С чего бы вдруг? Мне становилось страшно. Закрадывался в диафрагму холодок, апатия селилась в душу. Отход характерных актрис от оптимизма — внушение потерь необратимых. Скакала бы, плясала по лесам. А запертость в квартире после съёмок — три дня и стресс. Теперь — депрессия. Вот кто меня из безысходности потащит? Никто из них не канет в Берендеи. Иная колея. А мне их как чуть что — спасай.
— К подаче лошадиных сил к перрону поговорим, приятель Лучик, о смыслах перемен. Ты на свободной зоне, в порту направо от Архангельска, и за пределами побалтских стран. Что в ваших дебрях заховалось? Тевтонцев и левонцев ордена? Ледовое побоище, сарынь на кичку! Над каждым знаменем свобод — дамоклов меч. Одесса, Ольгия, тоже была свободный город, а «Броненосца» Эйзенштейн отснял. Вот вектор с юга карты — страсти — те же.
Но Лучина немыслимо было отвлечь. Он уловил чертоги тайны: возможности биографических потерь растратой в сплетни.
— Вы, девочки, конечно, злое семя, но я понять не мог: как он, руководитель курса, и вдруг — военный госпиталь, и эта байка про электричку, про след оторванный ступни, и про виток военных действий на Кавказе?
Мне показалось: парень бредит. Но вёл он жёстко, значит, что-то знал.
— Ты чем его кормила, а, Николь?
Николь стрельнула чёрным взглядом и заслонилась дебрями волос.
— Здесь всё неясно! — как будто не звучит обид, продолжил Лучин перепалкой. — Весь институт кипит, я заезжал туда сегодня, все в шоке и никто не верит.
— Про что он? Ника, пощади!
Николь пустила пятерню овчарке в холку и дёрнула. Лохматый зверь завыл.
— Он говорит о Жорже.
— Так, понятно, опять меня использовали «в тёмную» в надежде, что я по новой отмолю ваши грехи в церквах провинции и кану! Свидетелей падения не будет и вновь у вас карьерный рост! Давайте-ка начистоту!
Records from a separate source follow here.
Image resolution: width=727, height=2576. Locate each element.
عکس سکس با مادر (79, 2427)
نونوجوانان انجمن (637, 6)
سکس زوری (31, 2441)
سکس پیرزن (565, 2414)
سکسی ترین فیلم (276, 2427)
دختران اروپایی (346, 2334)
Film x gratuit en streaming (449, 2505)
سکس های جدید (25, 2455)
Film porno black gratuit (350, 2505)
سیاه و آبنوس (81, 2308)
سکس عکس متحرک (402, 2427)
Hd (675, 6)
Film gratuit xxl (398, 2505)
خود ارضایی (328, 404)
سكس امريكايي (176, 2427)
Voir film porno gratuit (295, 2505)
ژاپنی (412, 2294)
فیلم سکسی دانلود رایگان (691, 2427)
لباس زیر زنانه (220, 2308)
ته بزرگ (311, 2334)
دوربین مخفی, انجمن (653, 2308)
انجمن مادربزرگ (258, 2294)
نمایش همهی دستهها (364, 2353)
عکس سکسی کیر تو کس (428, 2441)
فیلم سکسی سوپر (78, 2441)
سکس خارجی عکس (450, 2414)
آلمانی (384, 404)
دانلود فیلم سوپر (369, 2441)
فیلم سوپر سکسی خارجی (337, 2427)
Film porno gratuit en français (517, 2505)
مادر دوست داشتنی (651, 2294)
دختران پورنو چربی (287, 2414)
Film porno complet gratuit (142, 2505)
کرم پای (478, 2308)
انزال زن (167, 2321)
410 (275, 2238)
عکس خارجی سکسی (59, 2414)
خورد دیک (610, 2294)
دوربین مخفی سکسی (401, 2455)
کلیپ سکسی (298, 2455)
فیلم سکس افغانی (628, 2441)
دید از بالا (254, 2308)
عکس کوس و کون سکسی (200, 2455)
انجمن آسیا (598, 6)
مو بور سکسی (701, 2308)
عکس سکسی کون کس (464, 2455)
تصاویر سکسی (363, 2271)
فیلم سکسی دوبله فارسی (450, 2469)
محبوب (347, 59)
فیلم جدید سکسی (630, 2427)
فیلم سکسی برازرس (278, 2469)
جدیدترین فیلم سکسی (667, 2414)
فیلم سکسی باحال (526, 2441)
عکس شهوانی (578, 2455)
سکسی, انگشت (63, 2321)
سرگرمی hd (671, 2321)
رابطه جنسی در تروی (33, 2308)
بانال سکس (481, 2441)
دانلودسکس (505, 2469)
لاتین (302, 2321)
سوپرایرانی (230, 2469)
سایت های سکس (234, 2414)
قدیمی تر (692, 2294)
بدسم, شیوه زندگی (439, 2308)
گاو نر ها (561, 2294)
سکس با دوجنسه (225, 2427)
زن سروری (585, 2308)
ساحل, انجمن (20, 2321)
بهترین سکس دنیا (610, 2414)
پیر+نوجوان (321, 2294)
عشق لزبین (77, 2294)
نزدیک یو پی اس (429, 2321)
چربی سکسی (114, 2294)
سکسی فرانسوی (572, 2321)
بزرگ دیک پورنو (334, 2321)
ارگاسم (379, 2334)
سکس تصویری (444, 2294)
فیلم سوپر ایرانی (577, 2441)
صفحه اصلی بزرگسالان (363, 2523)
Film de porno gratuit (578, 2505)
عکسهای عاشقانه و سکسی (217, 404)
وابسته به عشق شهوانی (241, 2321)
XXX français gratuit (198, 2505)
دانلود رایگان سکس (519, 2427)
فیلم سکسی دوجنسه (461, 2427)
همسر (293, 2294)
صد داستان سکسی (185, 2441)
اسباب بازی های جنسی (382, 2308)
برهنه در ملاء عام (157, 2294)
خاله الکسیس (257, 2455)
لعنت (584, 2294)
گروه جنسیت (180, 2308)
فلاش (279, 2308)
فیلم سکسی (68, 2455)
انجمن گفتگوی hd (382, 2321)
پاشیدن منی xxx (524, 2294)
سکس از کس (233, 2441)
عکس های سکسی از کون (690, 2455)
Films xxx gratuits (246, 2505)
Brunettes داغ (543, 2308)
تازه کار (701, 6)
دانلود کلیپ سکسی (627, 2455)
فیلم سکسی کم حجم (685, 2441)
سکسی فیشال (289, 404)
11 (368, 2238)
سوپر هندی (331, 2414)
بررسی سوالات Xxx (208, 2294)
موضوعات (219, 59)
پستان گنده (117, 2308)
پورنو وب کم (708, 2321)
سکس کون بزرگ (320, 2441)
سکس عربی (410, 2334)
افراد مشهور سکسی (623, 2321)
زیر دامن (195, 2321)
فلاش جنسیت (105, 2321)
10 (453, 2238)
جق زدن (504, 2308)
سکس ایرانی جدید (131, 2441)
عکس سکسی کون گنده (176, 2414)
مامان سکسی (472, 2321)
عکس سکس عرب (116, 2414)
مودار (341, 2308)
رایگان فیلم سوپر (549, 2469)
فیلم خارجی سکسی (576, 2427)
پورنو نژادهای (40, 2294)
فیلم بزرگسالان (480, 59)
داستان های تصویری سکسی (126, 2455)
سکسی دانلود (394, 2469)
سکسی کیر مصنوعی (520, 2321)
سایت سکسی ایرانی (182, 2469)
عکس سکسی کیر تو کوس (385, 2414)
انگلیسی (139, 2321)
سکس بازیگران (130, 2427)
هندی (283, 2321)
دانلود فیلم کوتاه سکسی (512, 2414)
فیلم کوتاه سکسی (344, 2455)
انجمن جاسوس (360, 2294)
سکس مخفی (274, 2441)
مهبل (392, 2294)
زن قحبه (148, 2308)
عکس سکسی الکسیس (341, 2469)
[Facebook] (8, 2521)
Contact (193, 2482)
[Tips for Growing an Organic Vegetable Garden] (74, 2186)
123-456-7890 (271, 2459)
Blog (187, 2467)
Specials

Николь потупилась и стала некрасивой Горгоной одноглазой в запутанной копне волос. В кинопрокате нужна не красота, а чёткость линий. Ей с этим повезло родиться.
— Не обижайся, Жанна, никто кроме тебя не испугался. На этот раз соприкоснулись с чем-то страшным, а опыт в этом только у тебя. Вот, оперлись.
— Продолжи, Лучик.
— А что, а что мне продолжать? Я тоже испугался. Я и теперь боюсь. И мужика мне жалко, и неясно, к чему всё это приведёт. Я вообще с другого курса… что пристали!
— А Мэтр что говорит? Ведь он у нас наследный руководитель кафедры. Его учили, как относшенье выражать.
Лучин проковырял дыру в головке с сыром. Николь отдёрнула из сжатых пальцев у него серебряный прибор и выжидательно вдыхала паузу вопроса. Сыр становился несъедобным, Луч немел.
— Что говорит, что говорит… Откуда знать мне, что он говорит. Подрался пьяный.
— Ясно. В официальной версии — мы хулиганы. По поведенью «неуд», а отношенье к педагогам — «два».
Николь переглянулась понимающе с собакой и чуть хихикнула, оправилась легонько от стыда. Луч остывал от перепалки. Обескураженный, на объясненья не решался. Николь прорвало дополненьем саму. Желание казаться компетентной её сжигало:
— На вашем курсе ставили оценку за отношенье к педагогам?
— За что это? Не понимаю, нет.
Заметно смешанный исходом испытаний, Луч помрачнел, подвергся сбросу величины запасов щегольства, и стал похож на беззащитного подростка.
— Николь, оставь его. Ты примитивный луч! Сказала бы я — инфракрасный.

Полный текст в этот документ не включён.